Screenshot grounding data
***

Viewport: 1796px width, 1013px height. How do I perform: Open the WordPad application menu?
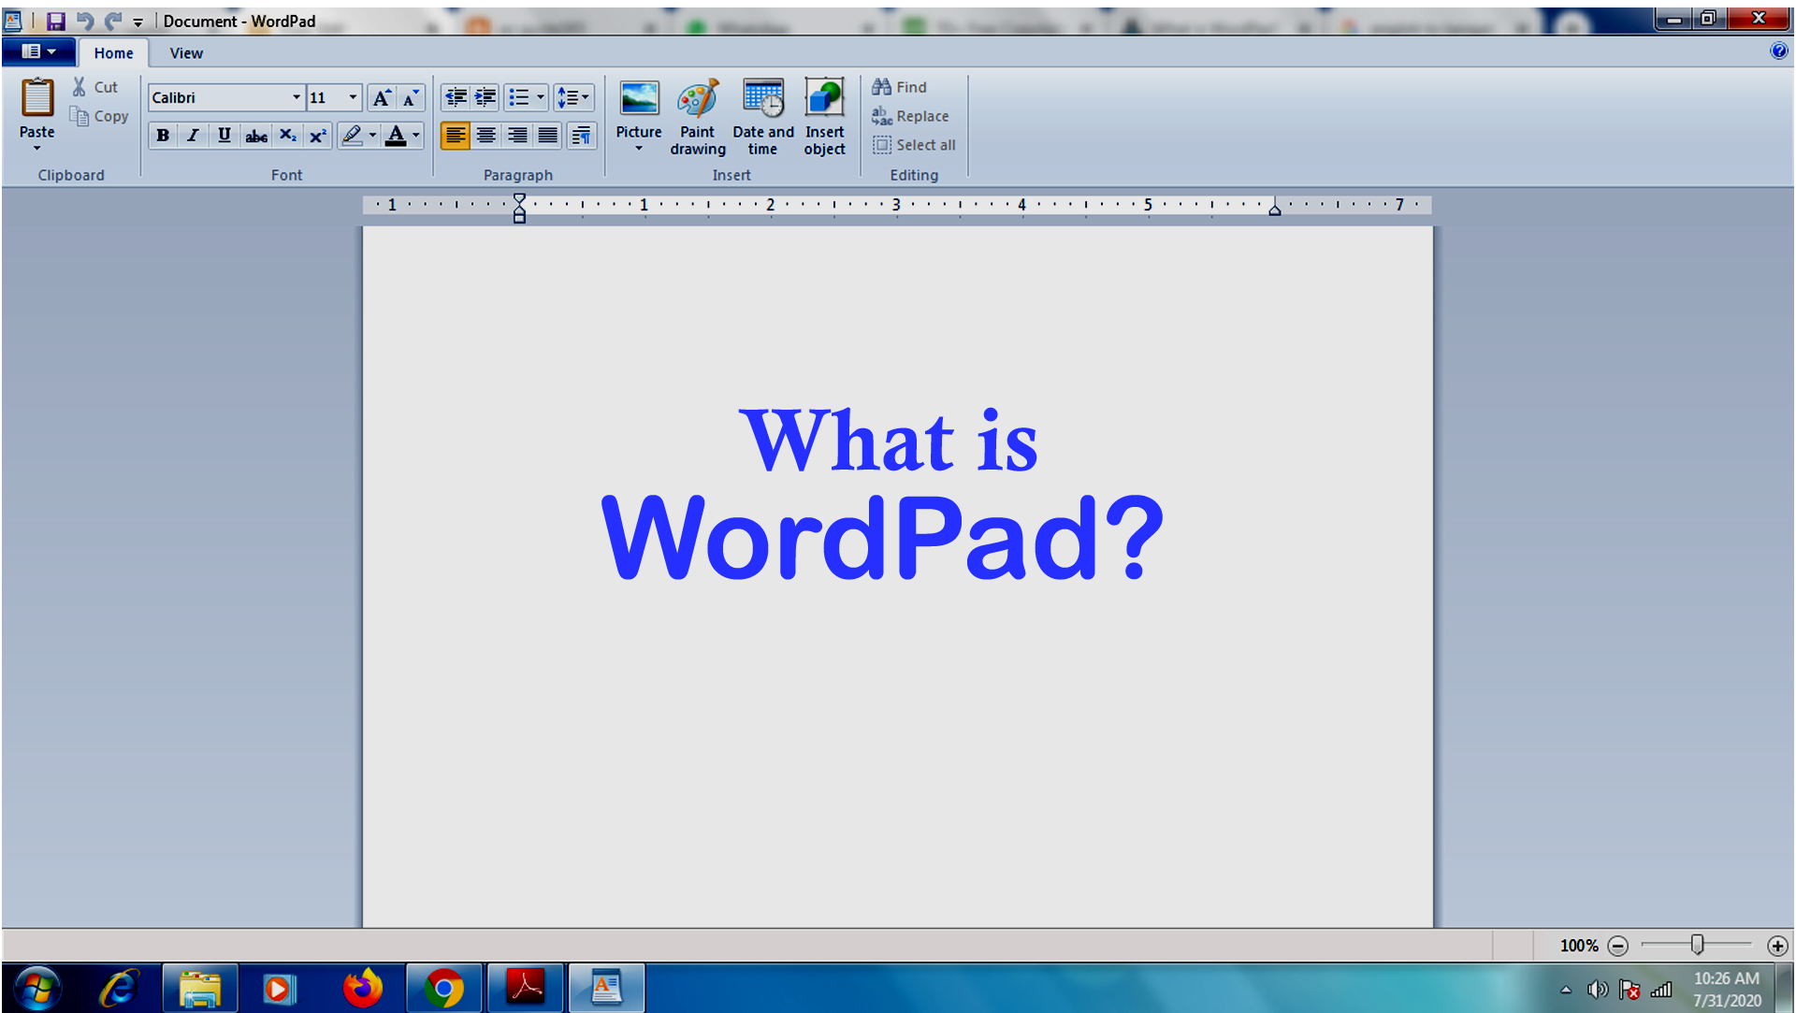tap(38, 51)
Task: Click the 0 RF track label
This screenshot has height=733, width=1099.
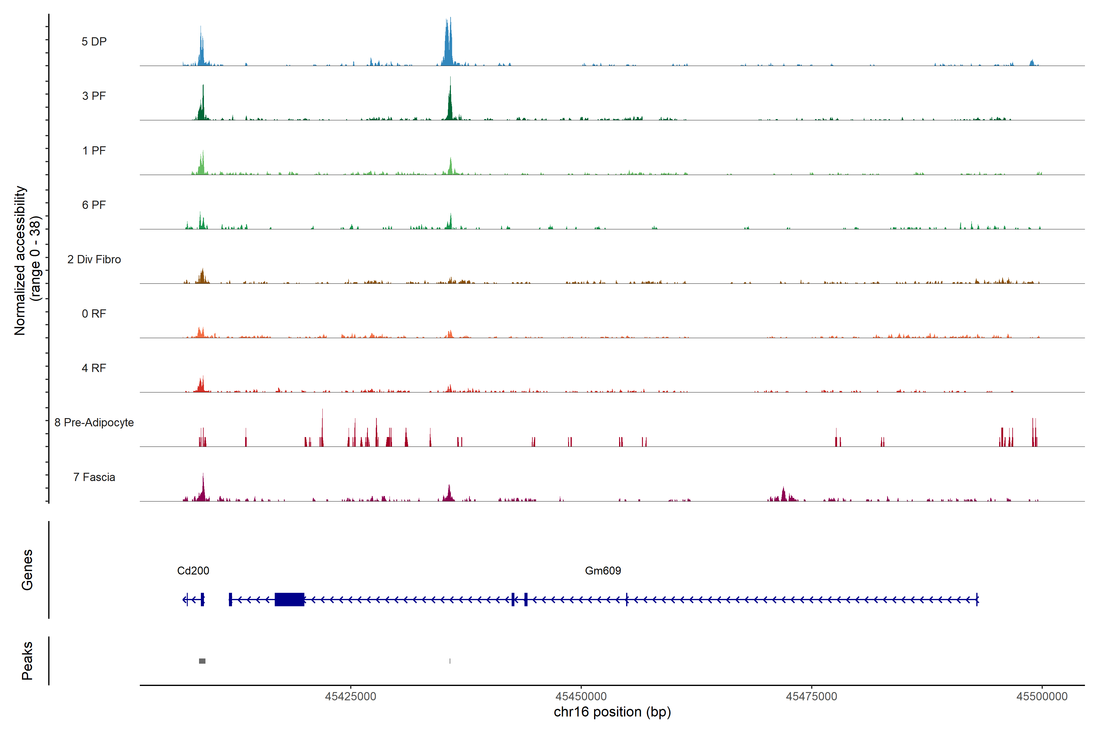Action: point(94,314)
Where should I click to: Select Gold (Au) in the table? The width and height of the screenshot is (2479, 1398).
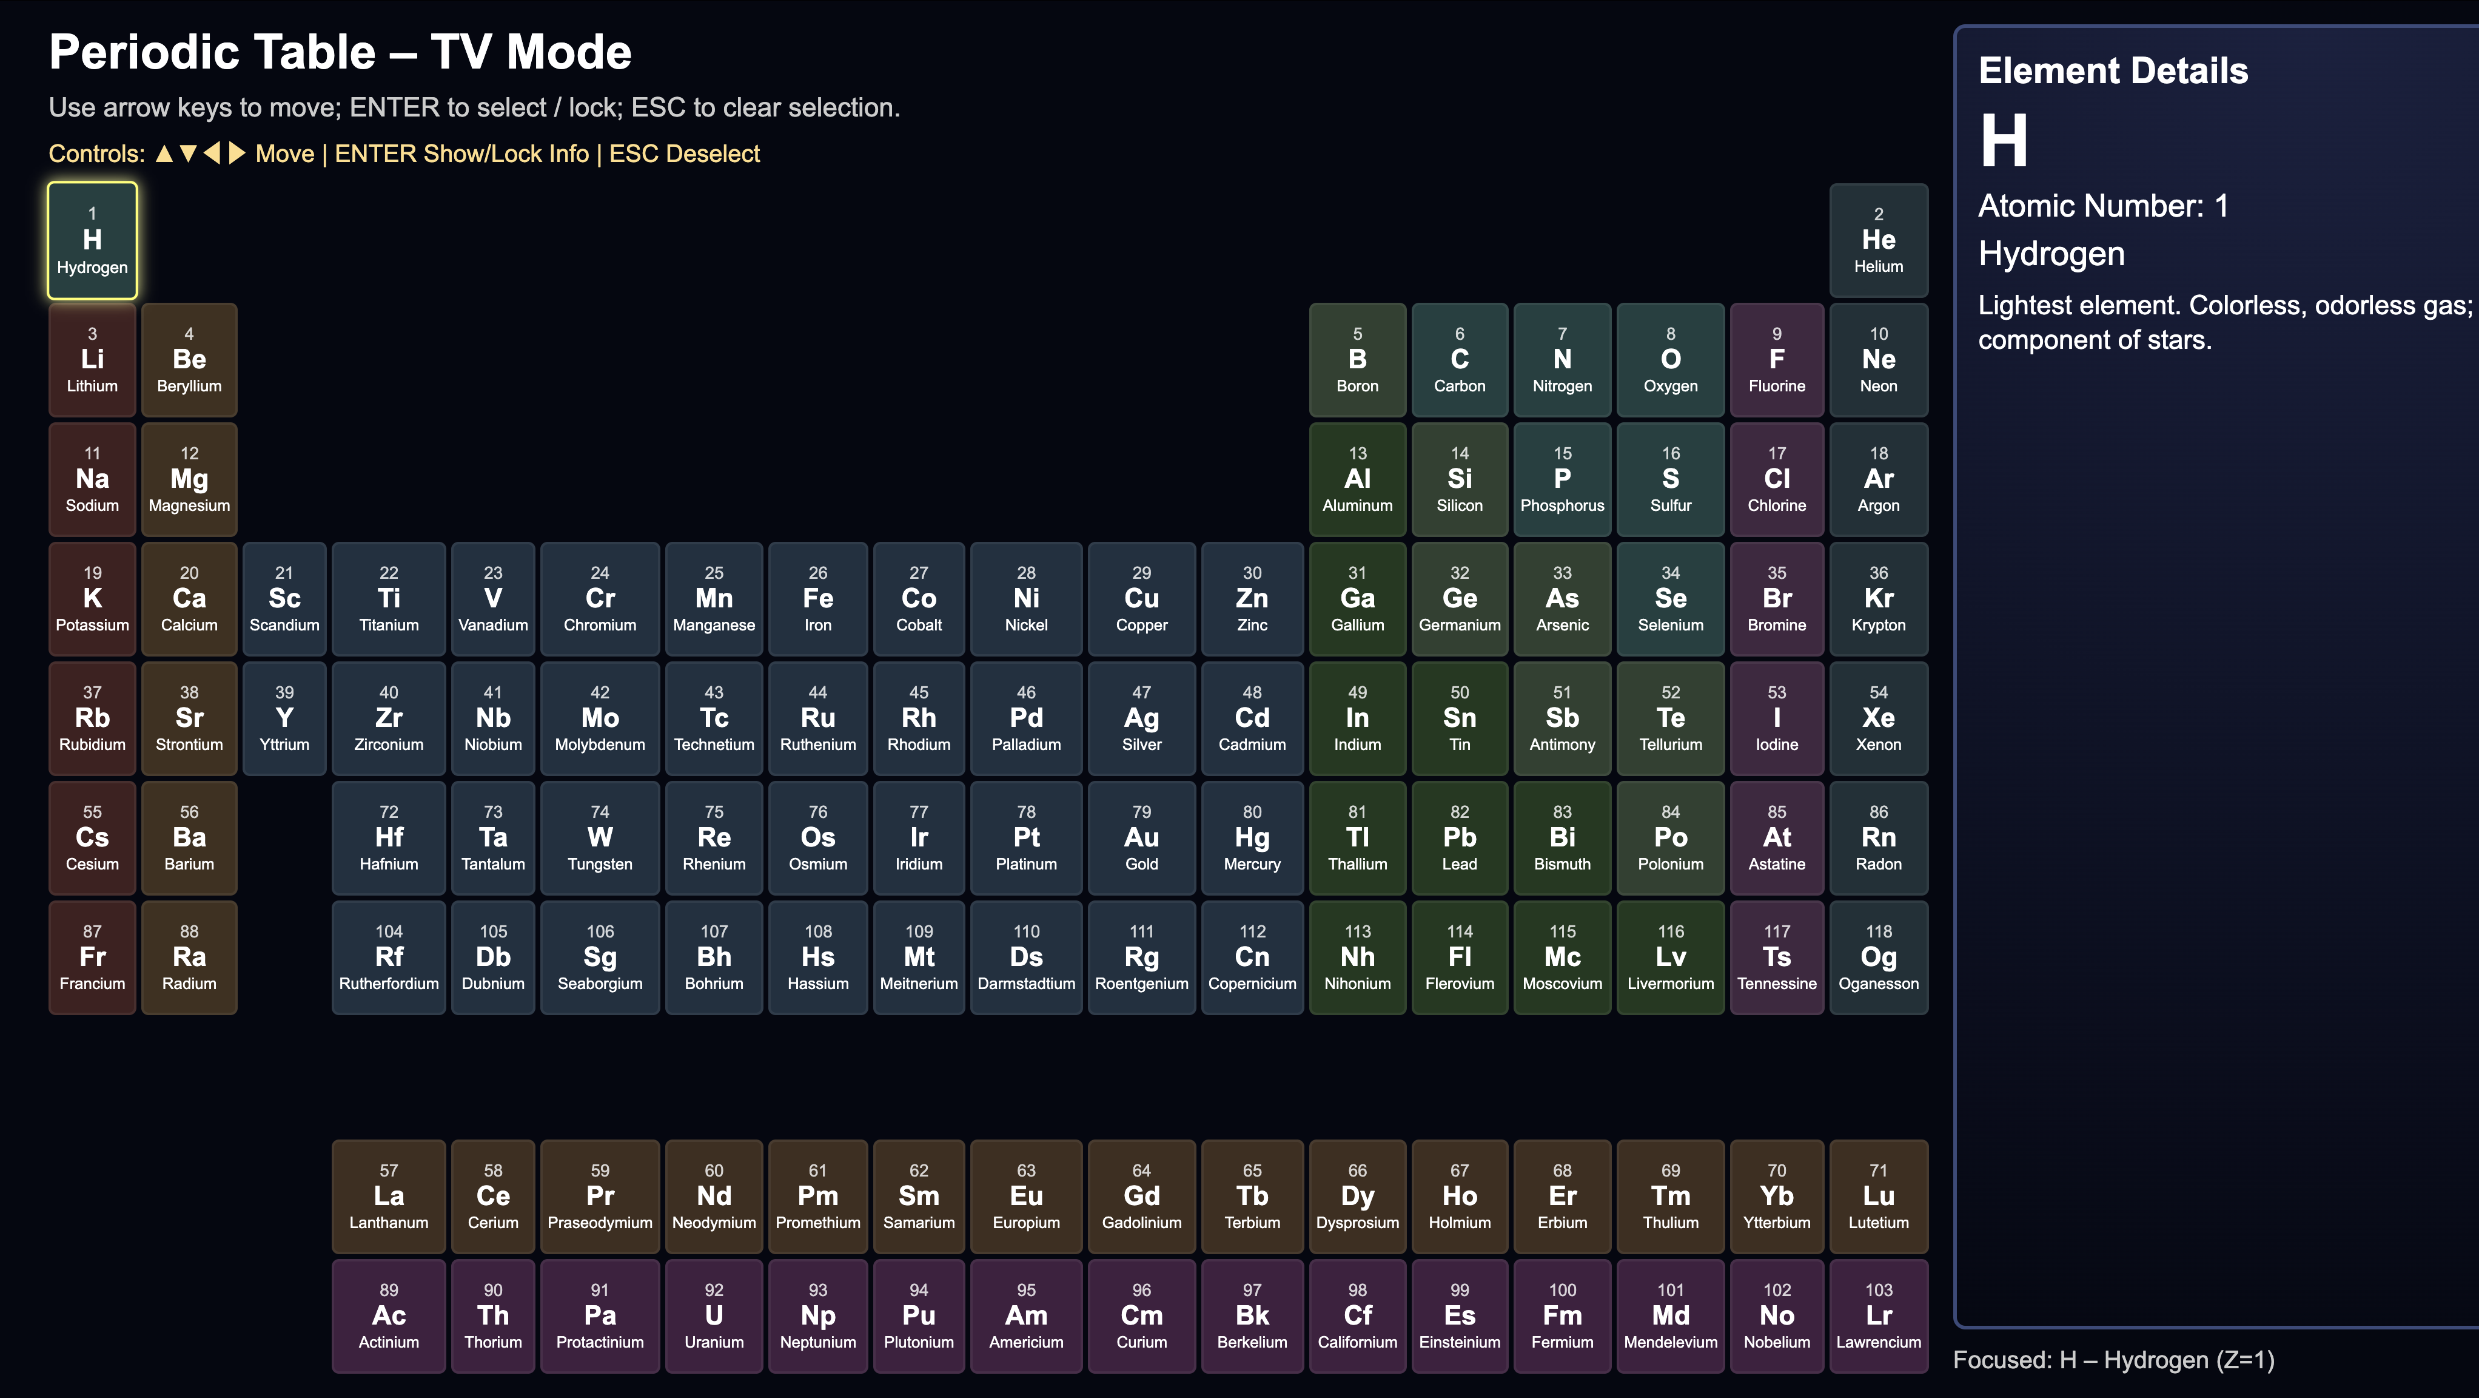1141,838
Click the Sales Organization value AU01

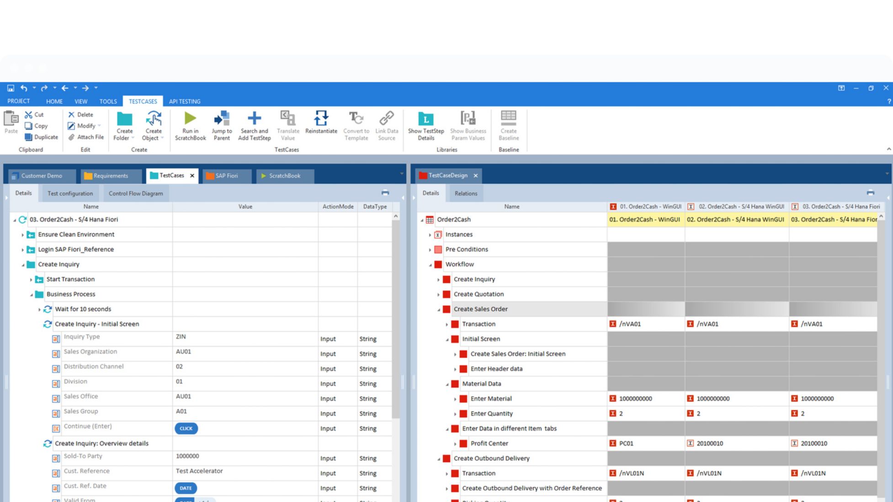coord(184,352)
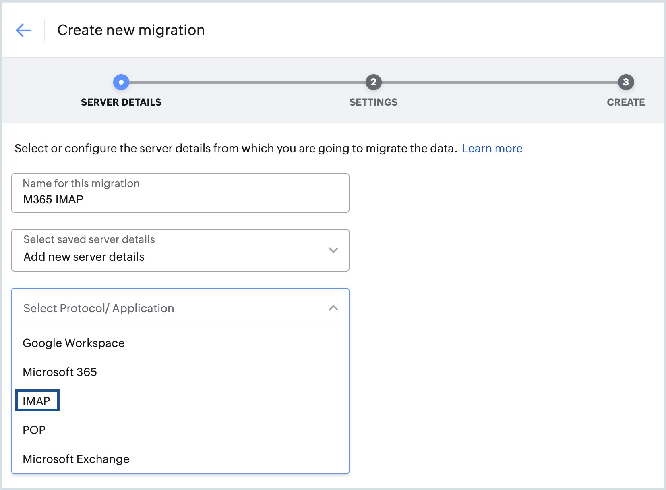Open the Learn more link

[x=492, y=148]
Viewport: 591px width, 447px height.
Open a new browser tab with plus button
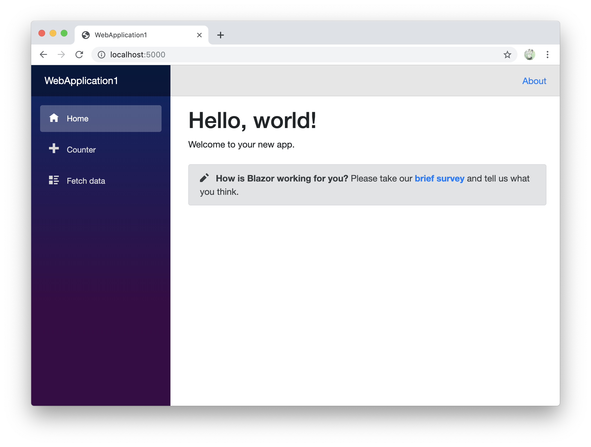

***

From the line with "Click the Sales Organization value AU01" to the final line of the records, inclusive, set down the lines exactly and add nothing; leave every picture out.

Click the Sales Organization value AU01

coord(184,352)
Open the Learn more link

[x=492, y=148]
Viewport: 591px width, 447px height.
Open a new browser tab with plus button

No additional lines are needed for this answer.